═════ Provided data

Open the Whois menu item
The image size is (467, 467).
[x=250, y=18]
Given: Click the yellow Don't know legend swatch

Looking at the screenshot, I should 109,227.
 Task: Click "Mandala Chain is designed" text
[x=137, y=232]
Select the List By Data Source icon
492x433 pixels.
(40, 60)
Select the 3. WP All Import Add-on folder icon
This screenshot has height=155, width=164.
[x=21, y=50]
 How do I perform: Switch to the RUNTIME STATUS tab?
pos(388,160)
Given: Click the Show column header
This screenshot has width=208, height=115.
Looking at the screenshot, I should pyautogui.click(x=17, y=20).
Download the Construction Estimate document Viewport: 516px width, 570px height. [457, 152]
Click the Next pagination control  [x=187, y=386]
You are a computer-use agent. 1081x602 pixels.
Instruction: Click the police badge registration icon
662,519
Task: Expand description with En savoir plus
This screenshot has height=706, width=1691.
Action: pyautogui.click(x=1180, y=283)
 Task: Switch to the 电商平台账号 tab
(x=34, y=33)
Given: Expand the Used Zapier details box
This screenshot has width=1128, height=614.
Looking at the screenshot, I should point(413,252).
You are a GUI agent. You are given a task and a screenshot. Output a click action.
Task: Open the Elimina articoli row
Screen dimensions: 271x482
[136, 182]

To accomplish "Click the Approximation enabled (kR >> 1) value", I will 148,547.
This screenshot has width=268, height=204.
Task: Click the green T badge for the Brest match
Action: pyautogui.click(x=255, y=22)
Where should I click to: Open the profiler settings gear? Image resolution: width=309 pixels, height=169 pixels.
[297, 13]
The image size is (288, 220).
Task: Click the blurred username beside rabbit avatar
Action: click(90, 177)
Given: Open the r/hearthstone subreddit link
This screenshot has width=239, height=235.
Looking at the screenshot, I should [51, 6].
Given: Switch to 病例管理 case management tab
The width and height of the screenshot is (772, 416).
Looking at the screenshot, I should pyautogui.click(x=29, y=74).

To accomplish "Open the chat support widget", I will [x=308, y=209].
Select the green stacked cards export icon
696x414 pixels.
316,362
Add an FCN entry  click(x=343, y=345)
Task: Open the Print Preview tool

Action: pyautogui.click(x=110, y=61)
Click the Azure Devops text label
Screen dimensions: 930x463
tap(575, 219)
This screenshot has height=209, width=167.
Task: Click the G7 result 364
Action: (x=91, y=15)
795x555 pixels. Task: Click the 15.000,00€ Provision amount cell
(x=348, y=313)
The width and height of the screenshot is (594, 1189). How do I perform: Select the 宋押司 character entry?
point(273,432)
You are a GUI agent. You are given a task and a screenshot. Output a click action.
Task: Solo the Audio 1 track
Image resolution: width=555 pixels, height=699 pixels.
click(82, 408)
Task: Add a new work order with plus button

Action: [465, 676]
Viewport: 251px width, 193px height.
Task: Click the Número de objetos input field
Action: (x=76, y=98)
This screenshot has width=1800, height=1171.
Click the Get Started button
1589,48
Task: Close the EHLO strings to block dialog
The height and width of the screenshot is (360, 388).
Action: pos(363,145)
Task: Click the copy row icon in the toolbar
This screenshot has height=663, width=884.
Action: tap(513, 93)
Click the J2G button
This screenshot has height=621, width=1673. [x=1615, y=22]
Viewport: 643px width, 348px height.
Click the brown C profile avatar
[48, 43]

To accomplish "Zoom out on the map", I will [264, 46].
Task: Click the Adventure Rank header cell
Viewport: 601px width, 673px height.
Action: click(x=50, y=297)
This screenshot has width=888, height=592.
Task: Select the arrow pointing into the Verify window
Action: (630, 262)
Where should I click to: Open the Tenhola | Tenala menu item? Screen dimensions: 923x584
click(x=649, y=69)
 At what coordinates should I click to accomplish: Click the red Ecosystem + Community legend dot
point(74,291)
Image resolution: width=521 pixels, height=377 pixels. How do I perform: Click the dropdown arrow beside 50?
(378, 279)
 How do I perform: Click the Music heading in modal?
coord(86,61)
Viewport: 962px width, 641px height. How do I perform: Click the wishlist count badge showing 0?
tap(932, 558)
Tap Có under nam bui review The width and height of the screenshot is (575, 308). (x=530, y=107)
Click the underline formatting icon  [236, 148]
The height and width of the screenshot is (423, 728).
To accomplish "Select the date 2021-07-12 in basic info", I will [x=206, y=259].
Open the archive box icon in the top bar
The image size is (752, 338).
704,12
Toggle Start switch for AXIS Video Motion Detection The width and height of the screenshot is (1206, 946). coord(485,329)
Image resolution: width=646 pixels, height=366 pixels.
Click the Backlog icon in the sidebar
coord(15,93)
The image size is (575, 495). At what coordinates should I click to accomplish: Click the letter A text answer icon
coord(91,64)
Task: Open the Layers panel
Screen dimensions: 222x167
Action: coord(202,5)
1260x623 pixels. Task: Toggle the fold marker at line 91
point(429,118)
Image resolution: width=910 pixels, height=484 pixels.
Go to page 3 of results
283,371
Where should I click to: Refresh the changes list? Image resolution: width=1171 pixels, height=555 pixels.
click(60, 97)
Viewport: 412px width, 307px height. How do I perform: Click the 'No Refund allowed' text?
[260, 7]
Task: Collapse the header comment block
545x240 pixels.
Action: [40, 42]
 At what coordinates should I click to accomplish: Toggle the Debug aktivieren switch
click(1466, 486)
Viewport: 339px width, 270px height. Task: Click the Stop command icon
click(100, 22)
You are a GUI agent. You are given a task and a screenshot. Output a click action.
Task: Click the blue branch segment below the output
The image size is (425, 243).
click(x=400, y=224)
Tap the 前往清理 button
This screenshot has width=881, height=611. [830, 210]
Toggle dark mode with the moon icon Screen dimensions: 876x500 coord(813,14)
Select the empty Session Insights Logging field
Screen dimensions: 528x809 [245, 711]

══════════

Requirement – In how many lines of the data does the string "Expand" appear? Only the number should be given.

Exercise response – 2